Researchers led by Masahiro Niikura and Nicole Bance at Simon Fraser University have developed a new class of molecular compounds that can be used to develop more effective drugs which flu virus strains cannot easily adapt to.
Their study reveals how to use their newly-discovered compounds to interrupt the enzyme neuraminidase's facilitation of the flu's spread, reports the journal Science Express.
Tamiflu and another flu drug, Relenza, focus on interrupting neuraminidase's ability to help flu virus detach from an infected cell's surface by digesting sialic acid, a sugar on the cell surface.

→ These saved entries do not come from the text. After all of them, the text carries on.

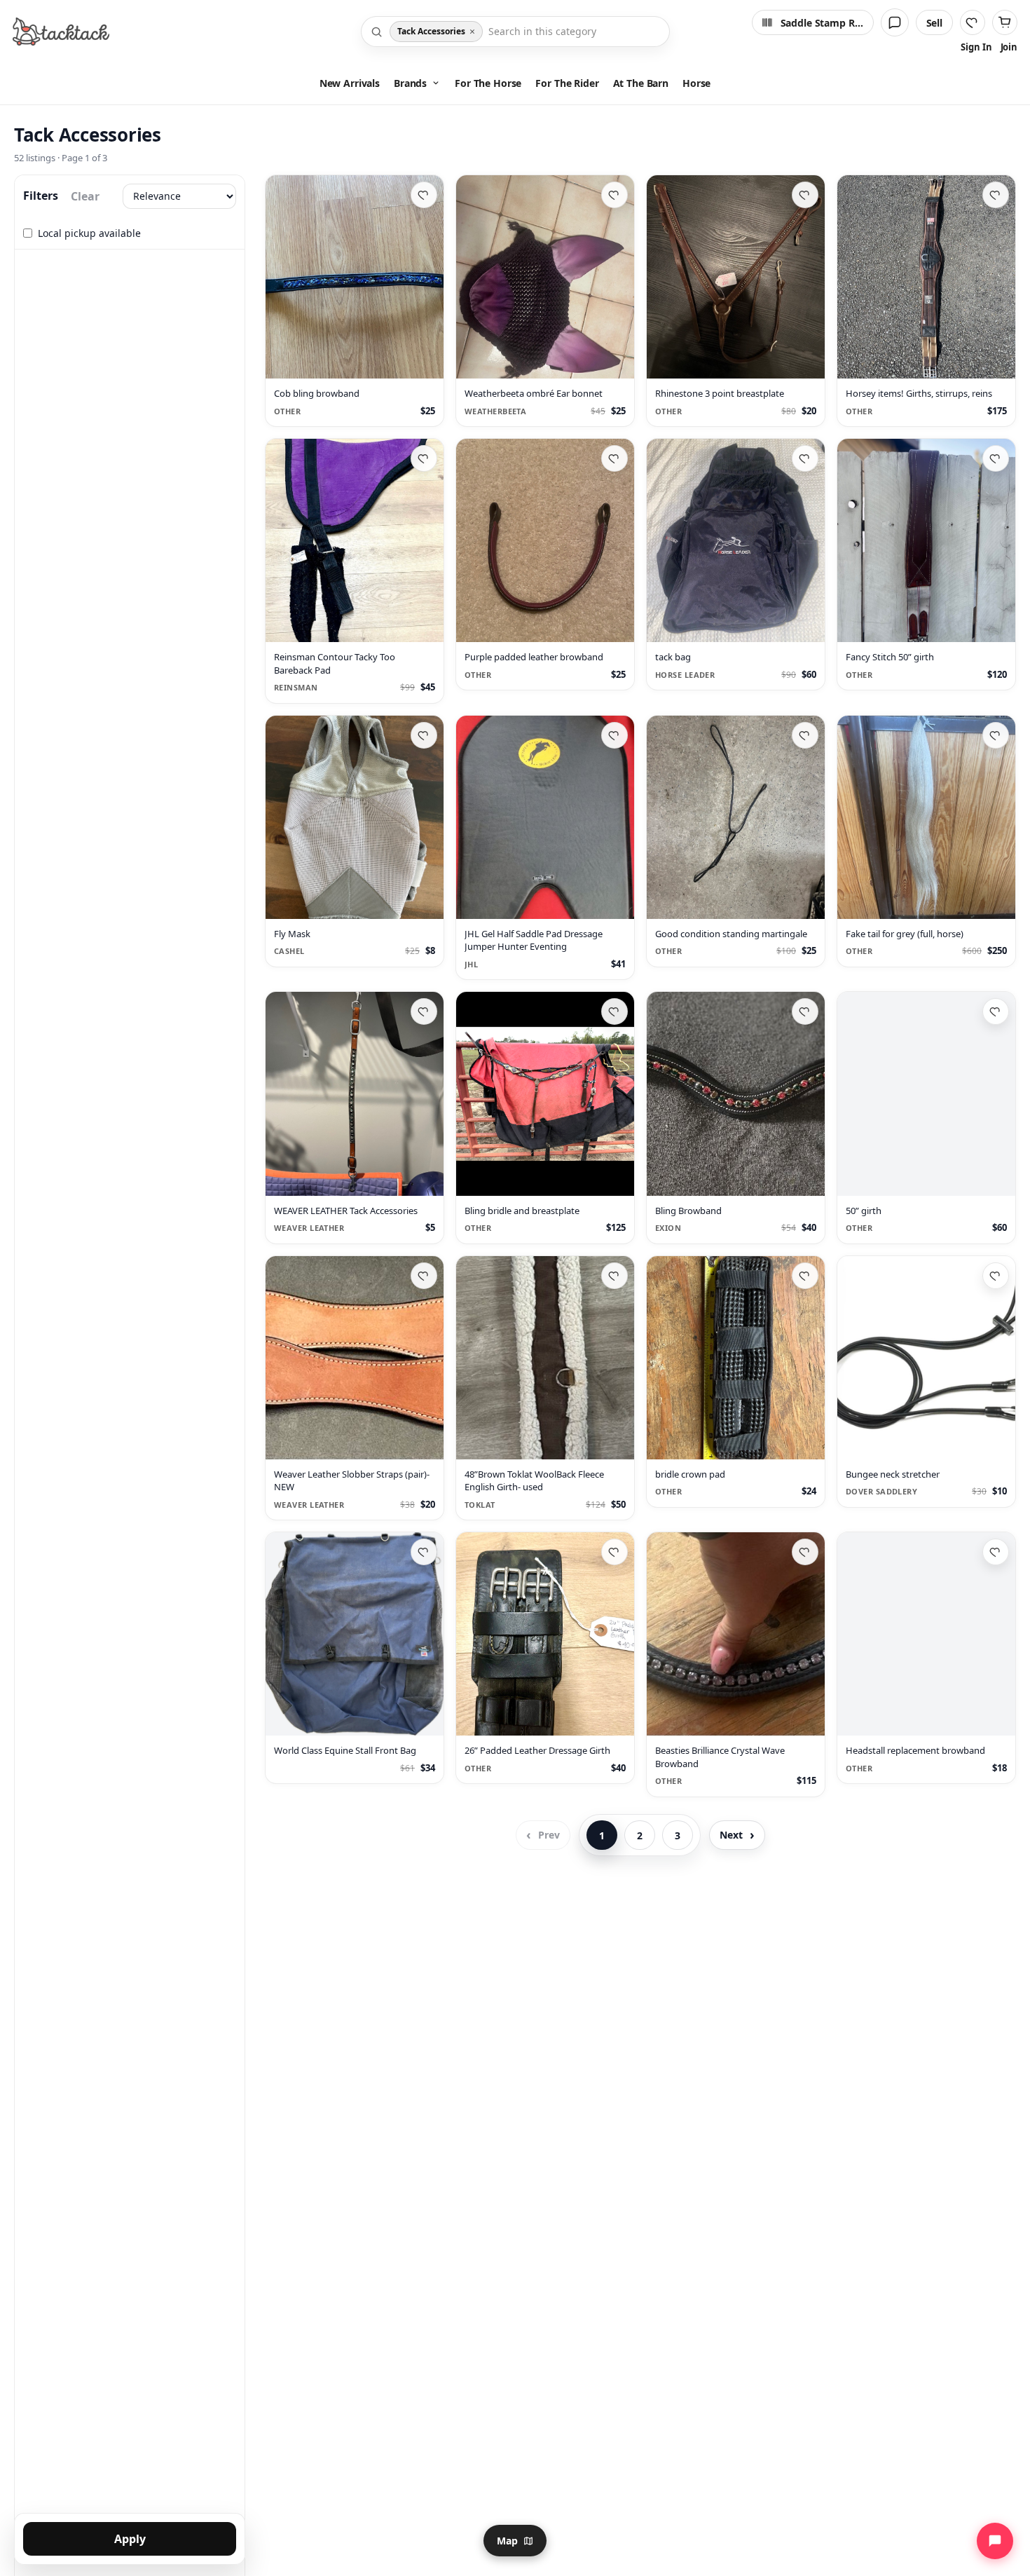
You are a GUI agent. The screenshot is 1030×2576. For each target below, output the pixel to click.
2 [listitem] (640, 1834)
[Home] (61, 32)
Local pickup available (89, 233)
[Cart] (1004, 22)
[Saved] (972, 22)
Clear (85, 196)
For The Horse (488, 83)
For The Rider (566, 83)
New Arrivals (350, 83)
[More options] (426, 361)
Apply (130, 2539)
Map (507, 2540)
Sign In (976, 47)
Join (1009, 47)
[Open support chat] (995, 2541)
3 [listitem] (677, 1834)
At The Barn (640, 83)
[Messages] (895, 22)
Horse (696, 83)
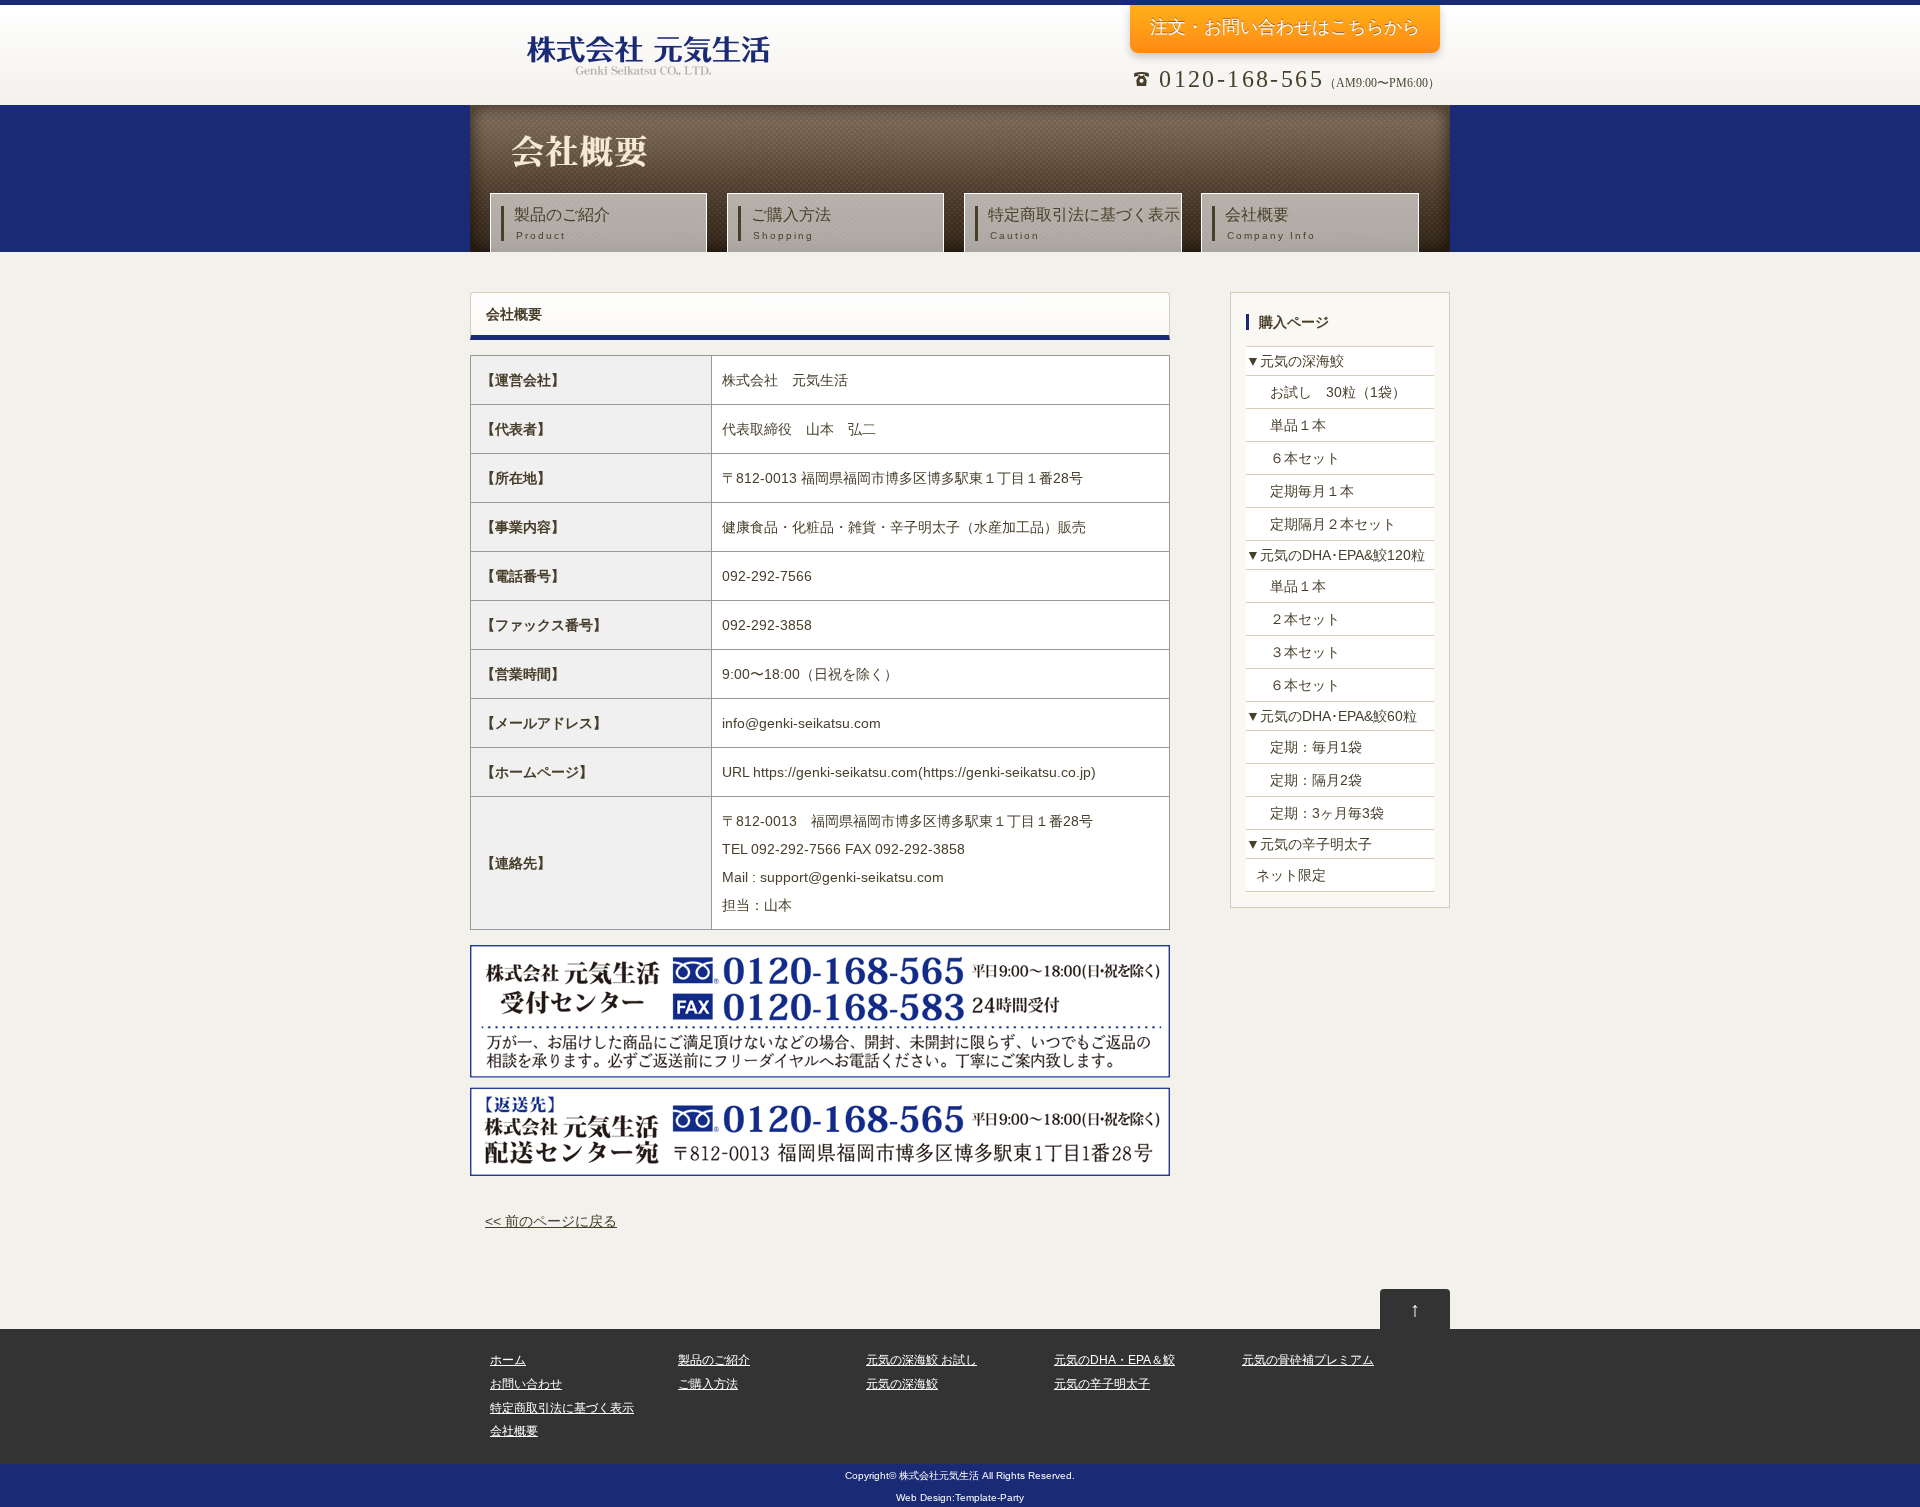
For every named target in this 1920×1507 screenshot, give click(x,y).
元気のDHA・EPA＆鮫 (1114, 1360)
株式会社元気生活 (939, 1475)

The virus uses the same sugar to stick to the cell while invading it. Once attached, influenza can invade the cell and replicate.
This is where the newly-discovered compounds come to the still-healthy cells' rescue. They clog up neuraminidase, stopping the enzyme from dissolving the sialic acid, which prevents the virus from escaping the infected cell and spreading, according to a Simon Fraser statement.
The new compounds are also more effective because they are water-soluble. "They reach the patient's throat where the flu virus is replicating after being taken orally," says Niikura, associate professor.
"Influenza develops resistance to Replenza less frequently, but it's not the drug of choice like Tamiflu because it's not water-soluble and has to be taken as a nasal spray.
"Our new compounds are structurally more similar to sialic acid than Tamiflu. We expect this closer match will make it much more difficult for influenza to adapt to new drugs," adds Niikura.
Ultimately, the new compounds will buy scientists more time to develop new vaccines for emerging strains of influenza that are resistant to existing vaccines.